Written for Triwizard Tournament, Task 3: Eloise Mintumble

All information I've gotten about Eloise Mintumble is from Pottermore and Wikia. Eloise is not an OC. :)


It's not true, what they say.

They say that Sunday is the beginning of the week. They say that Sunday is the beginning, Sunday is the fresh start, Sunday is the day to remember because it's the bridge between an end and a beginning.

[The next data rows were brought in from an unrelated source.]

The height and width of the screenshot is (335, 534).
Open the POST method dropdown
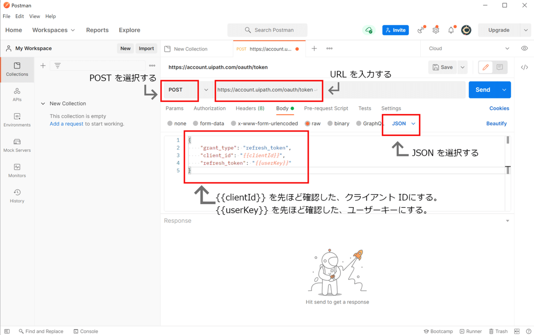pos(206,90)
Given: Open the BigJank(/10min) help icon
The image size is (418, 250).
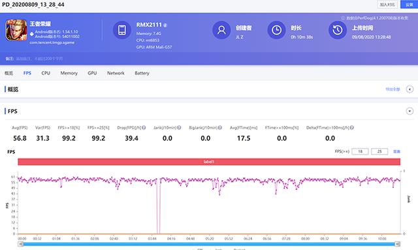Looking at the screenshot, I should point(220,128).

They say Sunday is the beginning of the week, but it's not.

Wednesday is.


Madam Eloise Mintumble is a normal twenty-two-year-old woman who has simple brown hair and ordinary brown eyes. She is a remarkably unremarkable woman, save for one thing:

She is spontaneous.

Spontaneity is a good thing in many cases. It was, for example, good in Hogwarts, when she'd use it to surprise her teachers with the most creative answers. It was, for another example, good when she was applying for her job, when she'd used it to charm her boss into accepting her application. It is not, however, particularly suited for Eloise's job.

This is because Eloise Mintumble is an Unspeakable, and Unspeakables are supposed to be anything but spontaneous. At any rate, Unspeakables are supposed to be anything but reckless, but on this particular Wednesday, Eloise is being very reckless indeed.

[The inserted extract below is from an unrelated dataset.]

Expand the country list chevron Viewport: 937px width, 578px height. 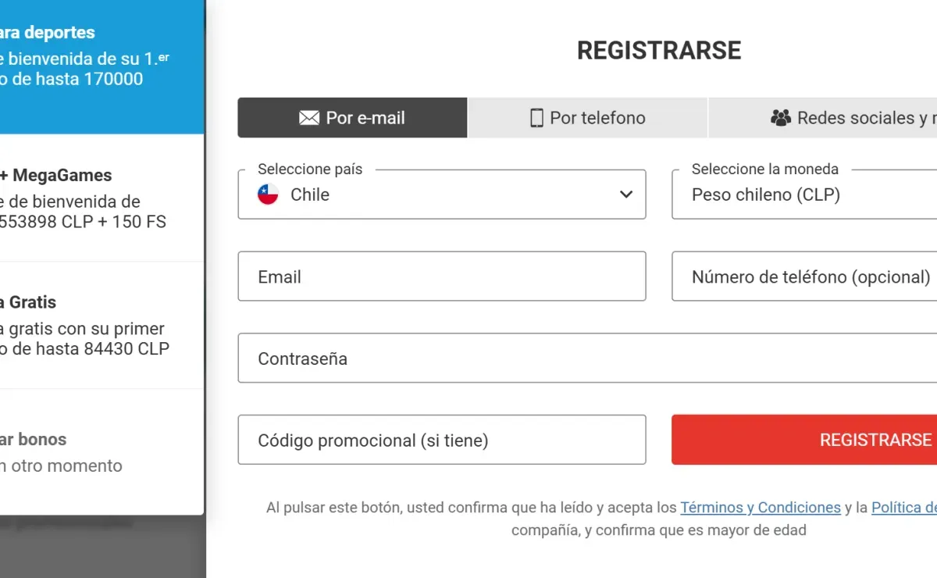625,194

"Mintumble," says her fellow Unspeakable. "Why ever are you getting so close to the Time-Turners?"

Eloise flashes an unremarkable smile at him as she slowly inches towards the shelf of Time Turners. "Have you ever wondered, Robert" - for that is his name - "if time travel was possible for more than a matter of hours?"

Robert Thornton has indeed wondered this before, but he does not say so. "Don't talk about such silly matters. Get back to work."

Eloise touches the tip of her finger to a Time-Turner. "Merlin, Robert, we could discover so many things with these Time Turners." Her eyes widen and sparkle dangerously. "Would you like to help?"

He casts her a wary glance. "With what?" he asks carefully.

"I have an excellent idea." Eloise conspicuously glances around before whispering, "An experiment."

Robert does not like the way she fingers the chain of a Time Turner. But he still asks, "What sort?" because he's curious and he's never quite seen Eloise like this before and he's fascinated. (Robert Thornton harbors somewhat of a crush for Eloise Mintumble.)

"Well," says Eloise, nearly jumping for joy, "a time travel experiment. I want to see if I could stay in the past for more than ten hours. A day, perhaps. Two, if it would allow!"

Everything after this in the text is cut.